Following hard on the heels of surprise in such books, comes a feeling of being let down: by other women, for not telling us what it would really be like; by ante-natal groups, who skirt around what happens immediately after the birth; and sometimes even by second-wave feminism, which dared to suggest women could have it all.


Judging from the new mothers that I’ve talked to over the last year and a bit, this is not solely the preserve of writers. Women are variously surprised by the severity of the pain, the loss of identity, the loss of independence and even by not feeling attached to their new babies. In the various groups I attended just after my baby’s birth, we compulsively swapped birth stories - these stories variously conveyed shock, sometimes anger, and sometimes pleasure at the birth having gone more or less as planned. I remember one new mother saying in a still-bewildered voice, ‘it really hurt - why didn’t anyone say how much it would hurt?’


My own sense of surprise was primarily physical. On one occasion, I boldly set off for a walk in the park, husband and baby in tow, after I had been out of hospital for two weeks. After a few metres of slow walking on flat ground, I suddenly wilted, feeling as if all the energy had drained out my body. But I was determined that everything was OK, so I kept right on walking. After a few more metres, I started to feel like I was being stabbed with every step. And yet, I still claimed that I was fine, albeit through gritted teeth. When a bench came into view around the corner, I did, however, make a beeline for it and sat there trying not to move until we went home.


Cue a distraught phonecall to my midwife telling her about my trials: ‘how long will it be before I’m back to normal?’ I wailed. She sounded surprised: ‘I wouldn’t even expect someone who’d had a normal birth to be going for long walks in the park at this stage. You have to take it easy. Just a gentle walk for about five to ten minutes until you feel stronger.’ ‘Oh,’ I said. ‘I didn’t know.’ And I really didn’t. Like Figes, I didn’t realise how much of a physical toll childbirth takes (and not on the obvious parts), and when you throw in a traumatic birth or surgery too, it takes that much longer to reach a stage where you can do most of the regular things you used to do - getting out of a low chair, walking to the shops, doing the vacuuming - without really thinking about them.

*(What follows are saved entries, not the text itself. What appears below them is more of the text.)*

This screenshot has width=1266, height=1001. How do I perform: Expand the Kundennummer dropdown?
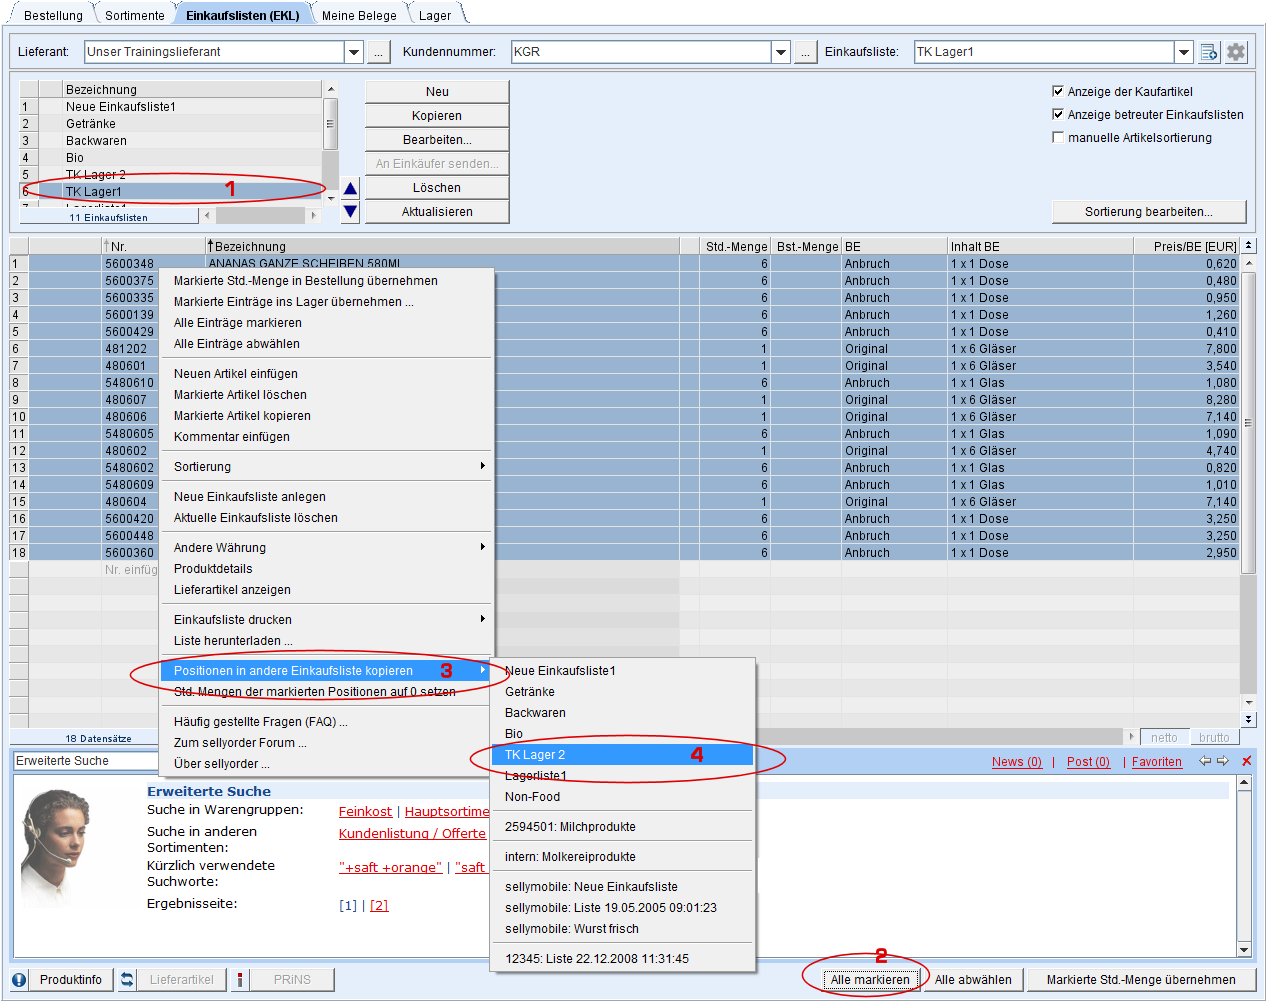point(781,52)
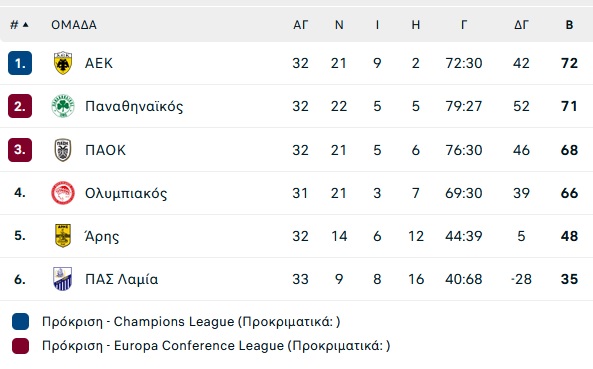Click the blue Champions League legend swatch
Image resolution: width=593 pixels, height=369 pixels.
point(20,322)
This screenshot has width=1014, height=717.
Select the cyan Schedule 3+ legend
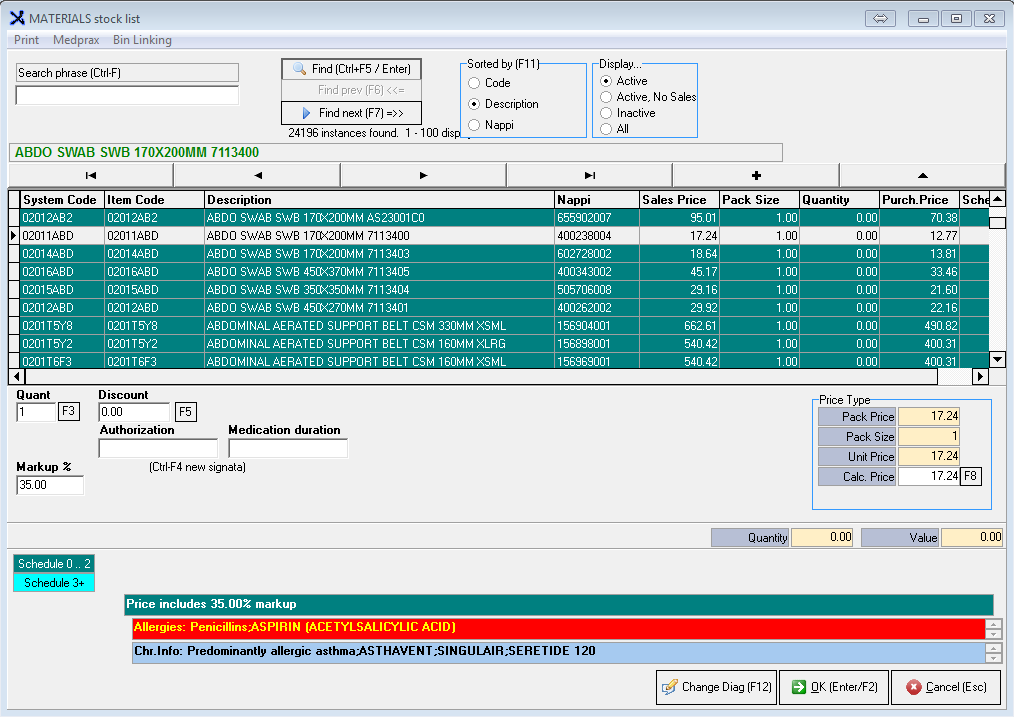54,583
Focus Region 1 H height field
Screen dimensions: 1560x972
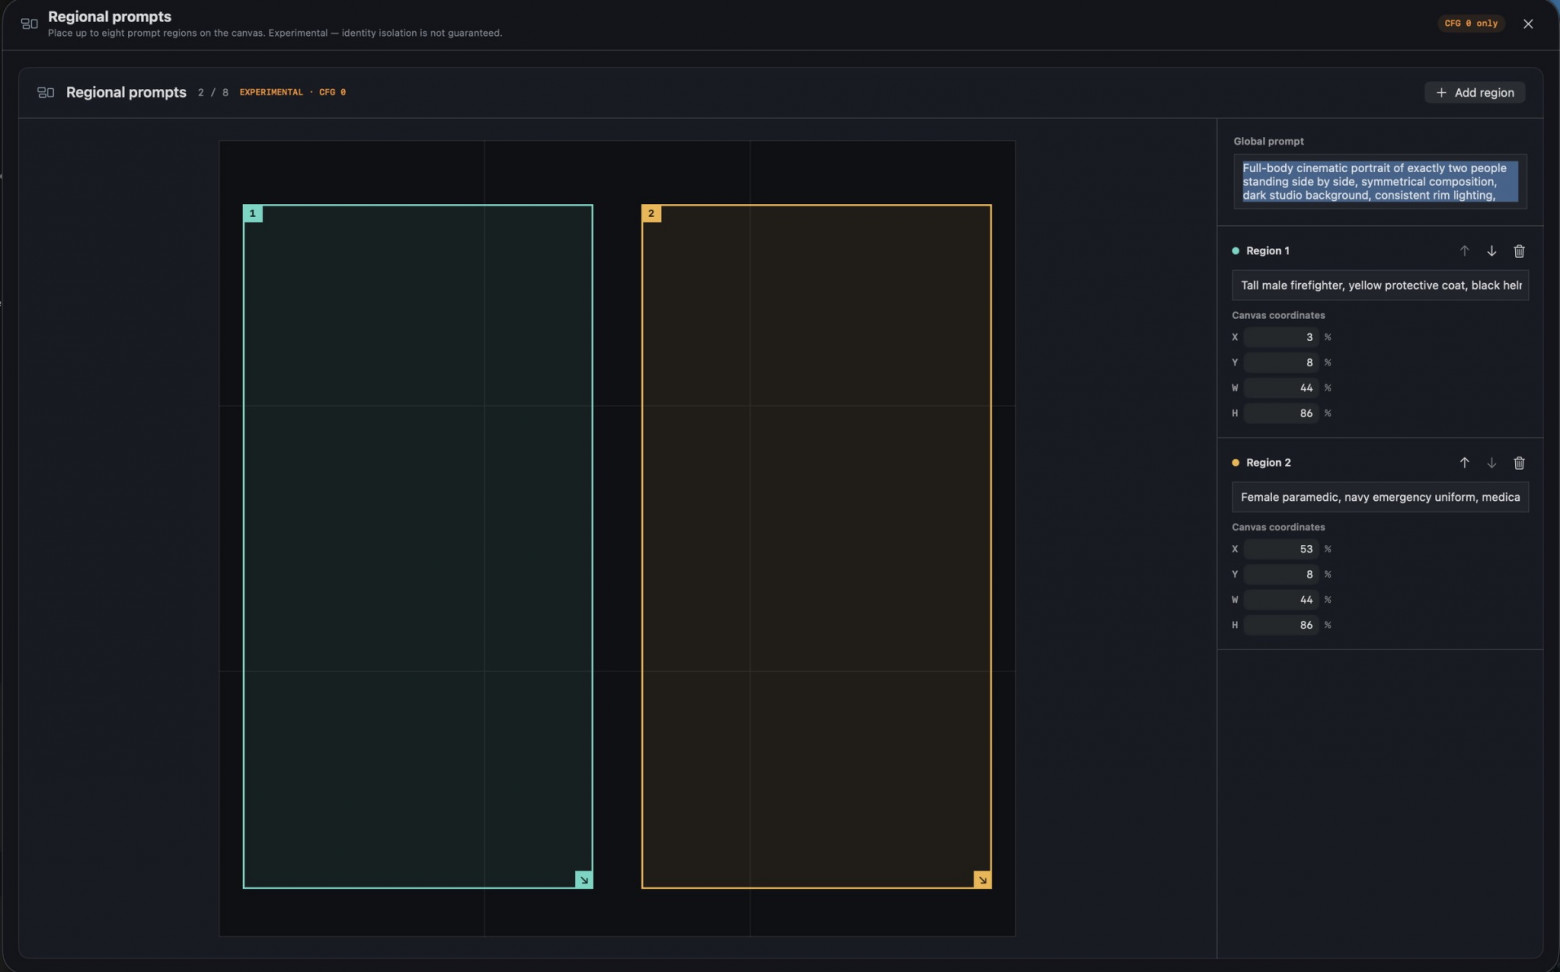tap(1281, 413)
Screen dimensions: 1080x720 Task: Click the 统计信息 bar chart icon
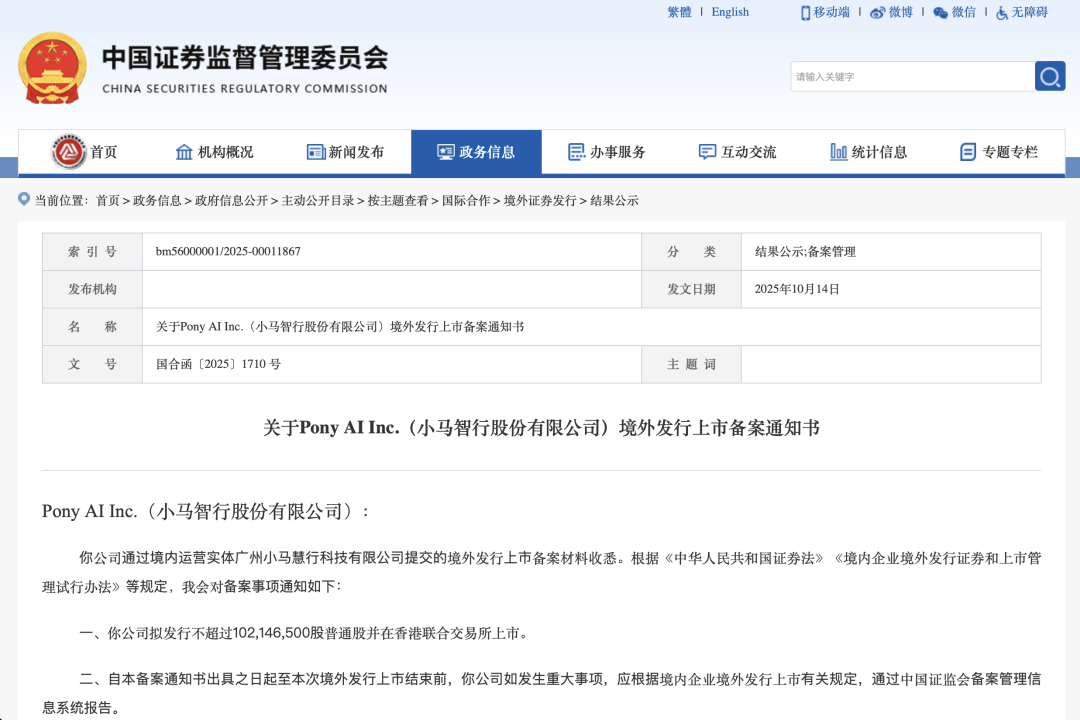tap(838, 152)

Perhaps it is that sense of no longer calling the shots in your own life. Perhaps it is at least partially buying into the sentimentality that surrounds babies and children in which having a newborn is like living in an Anne Geddes calendar. Perhaps it is over-estimating how much of a panacea modern medicine and labour-saving devices can be to this most primal of experiences.


Geraldine Beddell in her review of Misconceptions for The Observer comments:


The generation that is now encountering pregnancy and new motherhood was unashamedly educated for work, equality and autonomy. Nothing in their training or understanding of themselves has prepared them for the chaos of babies, or for the way in which pregnancy, birth and infants render them weak. For the first time, young women are discovering that they are not, in fact, in control. Individuals who have previously given orders, or travelled the world alone, now find they are unable to determine what time they have a bath or get dressed. Inevitably, this throws into question formerly automatic assumptions about identity, and alters - perhaps temporarily, perhaps permanently - their take on the world.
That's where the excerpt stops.